5.5 Exceptions of the “Nemo Dat quod Non Habet” Rule
Another common law maxim that applies to sale of goods is a buyer acquires no better title to
the goods than the seller had. It was developed by the common law courts to protect the
interest of the true owner of the goods. It was the case in Cundy v Lindsay & Co. where if
the goods had been obtained by fraud and the seller had a voidable title thereto, the buyer
would acquire a voidable title even if he were not aware of the fraud. If the seller had a valid
title, the buyer would get a valid title.
This rule has the following exceptions;
i. Transfer by Estoppel
ii. Sale under a court order.
iii. Sale under a Voidable Title
iv. Resale by a Seller in Possession
v. Sale Under Statutory powers of sale
vi. Sale by a buyer in Possession or in an open market .

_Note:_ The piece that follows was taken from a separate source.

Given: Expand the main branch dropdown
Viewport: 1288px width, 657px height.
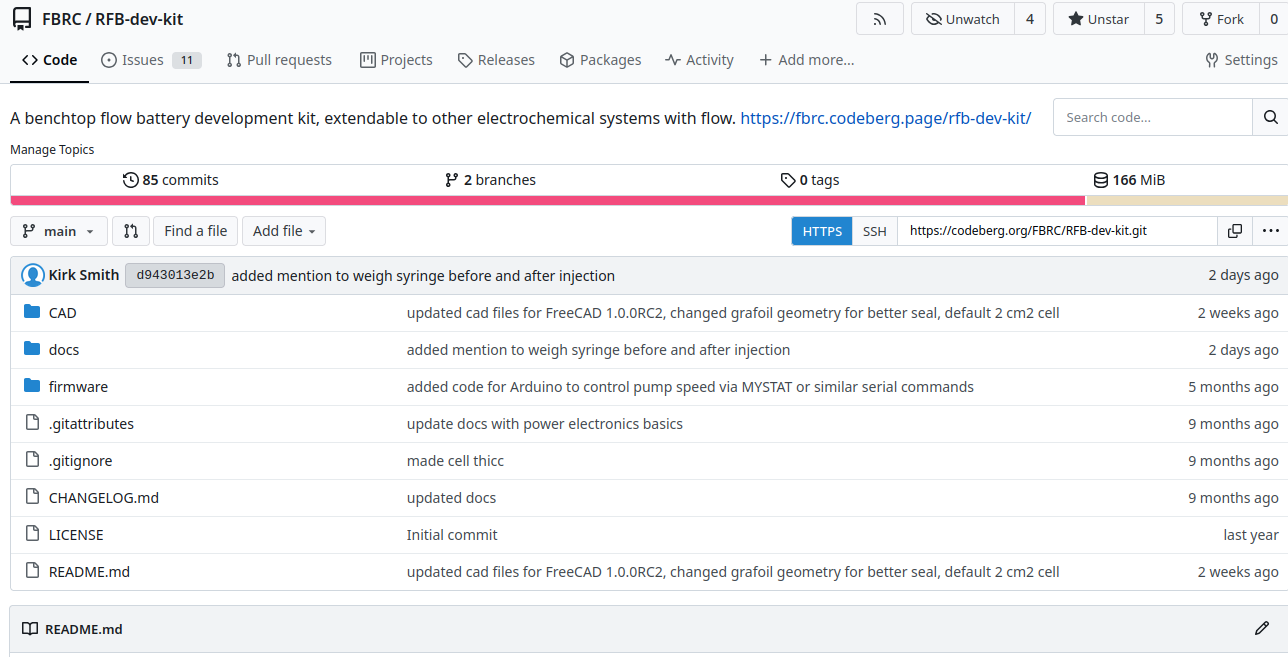Looking at the screenshot, I should tap(59, 231).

vii. Sale by a Factor or common law powers eg agent of necessity
Where goods have been stolen and the thief has been prosecuted and convicted, the property
in the goods reverts to the original owner. This is so even if the goods had been resold or
otherwise dealt with in the meantime. This rule should make people extremely careful when
buying goods so that they do not buy them from a thief. If that really happened thieves would
have no buyers and would be forced to abandon stealing.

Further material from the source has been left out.